Behind the scenes of the Trip to Görlitz.
A night to Light Paint in the Library
As the easternmost city of Germany, Görlitz is the place to be if you’re after a generous dose of culture. Together with friends from Saxony, I spent a night in the museum/library. Thanx to the great Organization of Danilo Strauss and company of good friend Felix Leda from Ferpixelt, Feli, and Natalia I got to spent a wonderful time light painting in Görlitz.
Görlitz has a rich architectural heritage on display. (there is to explore lots of historic remains of Gothic, Renaissance, Baroque, Neoclassical, Art Nouveau times).
The Barockhaus is the most significant Baroque building in the region. It hosts the artistically formed "Oberlausitzische Bibliothek der Wissenschaften" Engl: Upper Lusatian Library of Sciences and its collection mostly dedicated to science.
Founded by Karl Gottlob Anton in celebration of the enlightenment, it contains around 140.000 volumes, manuscripts, and handwritten books as old as from the 11th, documenting the history and culture, art, nature, economy, and society of the region.
Whether you are a book worm or not, this architectural Gem inspired my curious sense of engineering in wonder. We had access to the wooden vaulted shelves filled with handwritten, copper printer medieval science books.

> [Exercise instructions]:
- a) Answer these questions from the Görlitz article:
(i) Which city is called the easternmost city of Germany?
(ii) Which building is named the most significant Baroque building in the region?
(iii) Who founded the Upper Lusatian Library of Sciences?
- b) Return the passage of the Görlitz article starting with "Görlitz has a" and going on through "Art Nouveau times).".

(Rows from a dataset)
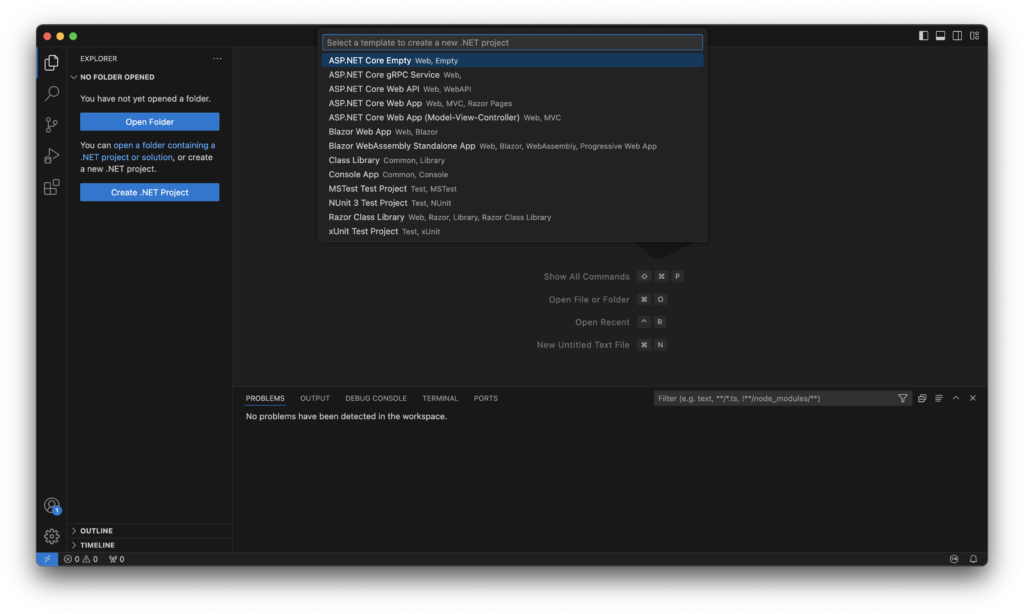Open the Explorer more actions menu
This screenshot has height=614, width=1024.
[217, 59]
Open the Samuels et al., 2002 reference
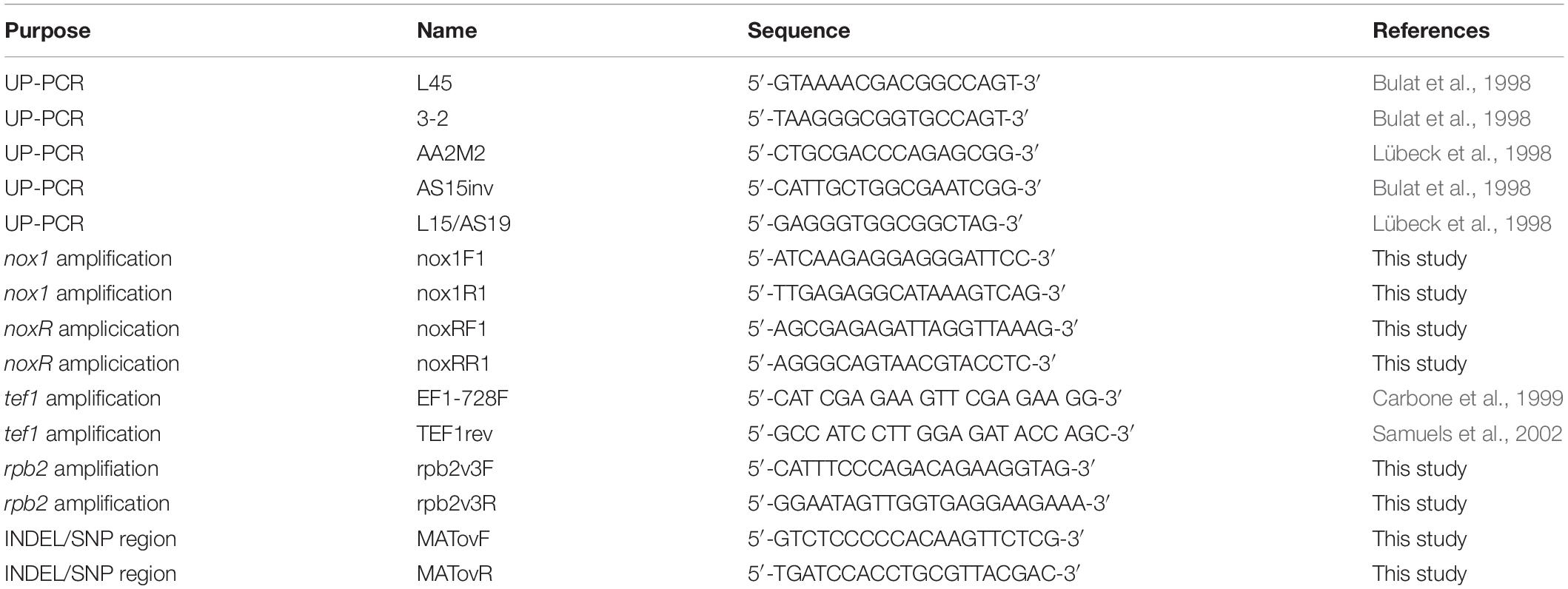This screenshot has height=589, width=1568. 1467,434
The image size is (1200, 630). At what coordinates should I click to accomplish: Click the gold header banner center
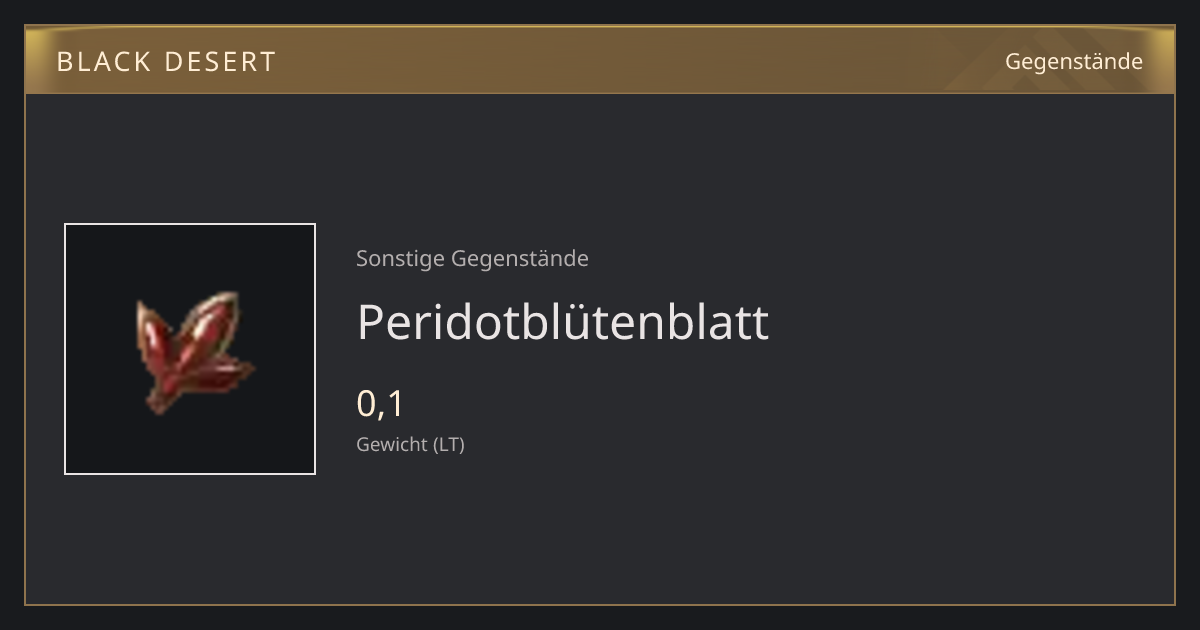[600, 60]
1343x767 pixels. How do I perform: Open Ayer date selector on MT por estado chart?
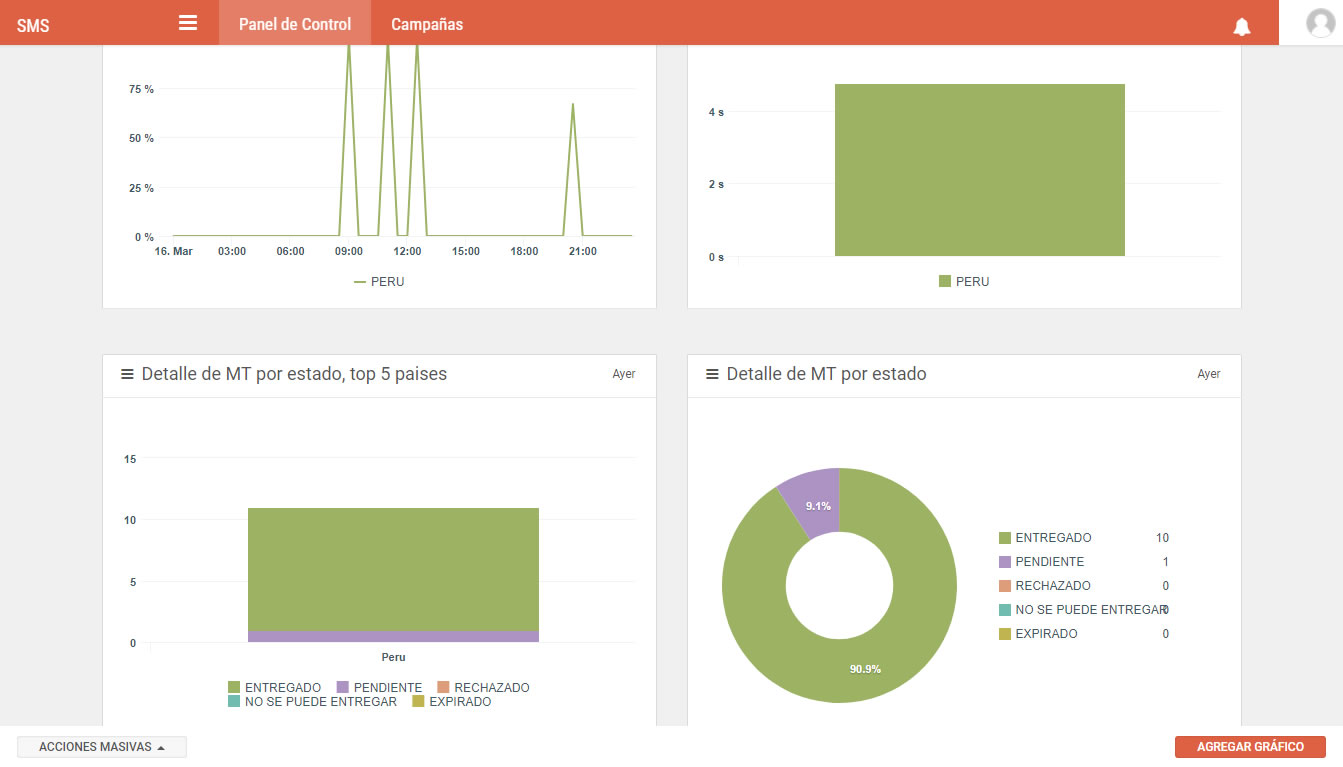(x=1209, y=374)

> [Answers to each task]:
- a)
(i) Görlitz
(ii) The Barockhaus
(iii) Karl Gottlob Anton

- b)
Görlitz has a rich architectural heritage on display. (there is to explore lots of historic remains of Gothic, Renaissance, Baroque, Neoclassical, Art Nouveau times).